Getting Wiser from Multiple Data: Probabilistic Updating according to Jeffrey and Pearl
Bart Jacobs
TL;DR
The paper tackles how to update beliefs when confronted with multiple pieces of evidence, comparing Jeffrey and Pearl updating rules within a discrete probabilistic framework and illustrating with a medical-test example and a water-flow analogy.It formalises multisets of evidence, defines two validity notions (Jeffrey and Pearl), and shows how the two updates yield different posteriors and predictive consequences, while connecting to channels and predictive coding.A key contribution is the explicit construction of Jeffrey-style convex mixtures of independent updates versus Pearl-style single conjunction updates, including their impact on posterior probabilities and KL-divergence, and a critical discussion of variational free energy as used in predictive coding.The findings clarify when multi-evidence learning preserves or enhances global reliability (e.g., KL-divergence reduction under Jeffrey) and caution against mixing update rules, with implications for AI decision making and cognitive theories.
Abstract
In probabilistic updating one transforms a prior distribution in the light of given evidence into a posterior distribution, via what is called conditioning, updating, belief revision or inference.
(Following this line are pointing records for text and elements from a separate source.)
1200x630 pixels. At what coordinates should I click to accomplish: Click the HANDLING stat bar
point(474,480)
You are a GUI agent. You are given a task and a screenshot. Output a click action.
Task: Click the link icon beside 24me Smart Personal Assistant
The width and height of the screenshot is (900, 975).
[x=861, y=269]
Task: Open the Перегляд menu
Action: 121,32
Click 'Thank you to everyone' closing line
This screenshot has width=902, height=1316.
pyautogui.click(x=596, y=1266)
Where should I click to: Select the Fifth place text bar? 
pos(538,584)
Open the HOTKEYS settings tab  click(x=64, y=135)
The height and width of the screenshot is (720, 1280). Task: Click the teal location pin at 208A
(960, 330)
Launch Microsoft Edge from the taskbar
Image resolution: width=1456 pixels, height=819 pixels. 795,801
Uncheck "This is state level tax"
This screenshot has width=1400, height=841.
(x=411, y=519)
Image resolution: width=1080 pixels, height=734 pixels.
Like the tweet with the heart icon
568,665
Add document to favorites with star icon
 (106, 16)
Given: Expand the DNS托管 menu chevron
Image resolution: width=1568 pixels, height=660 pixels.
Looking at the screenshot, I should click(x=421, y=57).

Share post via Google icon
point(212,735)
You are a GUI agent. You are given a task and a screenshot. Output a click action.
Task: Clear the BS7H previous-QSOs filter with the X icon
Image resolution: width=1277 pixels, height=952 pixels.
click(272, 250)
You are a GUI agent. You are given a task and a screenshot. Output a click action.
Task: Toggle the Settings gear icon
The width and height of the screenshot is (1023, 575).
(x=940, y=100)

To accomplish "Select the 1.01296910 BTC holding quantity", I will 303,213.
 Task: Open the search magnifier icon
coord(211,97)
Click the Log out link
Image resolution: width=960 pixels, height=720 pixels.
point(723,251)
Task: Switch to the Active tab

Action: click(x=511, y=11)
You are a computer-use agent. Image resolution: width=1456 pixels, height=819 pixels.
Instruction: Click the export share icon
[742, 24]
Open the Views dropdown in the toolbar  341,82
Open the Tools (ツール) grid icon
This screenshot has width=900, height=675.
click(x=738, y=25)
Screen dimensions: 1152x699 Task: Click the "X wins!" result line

This is the essence of learning, as Bayesian updating. It will be illustrated via a physical model involving (adapted) water flows through pipes with different diameters. Bayesian updating makes us wiser, in the sense that the posterior distribution makes the evidence more likely than the prior, since it incorporates the evidence. Things are less clear when one wishes to learn from multiple pieces of evidence / data. It turns out that there are (at least) two forms of updating for this, associated with Jeffrey and Pearl. The difference is not always clearly recognised. This paper provides an introduction and an overview in the setting of discrete probability theory. It starts from an elementary question, involving multiple pieces of evidence, that has been sent to a small group academic specialists. Their answers show considerable differences. This is used as motivation and starting point to introduce the two forms of updating, of Jeffrey and Pearl, for multiple inputs and to elaborate their properties. In the end the account is related to so-called variational free energy (VFE) update in the cognitive theory of predictive processing. It is shown that both Jeffrey and Pearl outperform VFE updating and that VFE updating need not decrease divergence - that is correct errors - as it is supposed to do.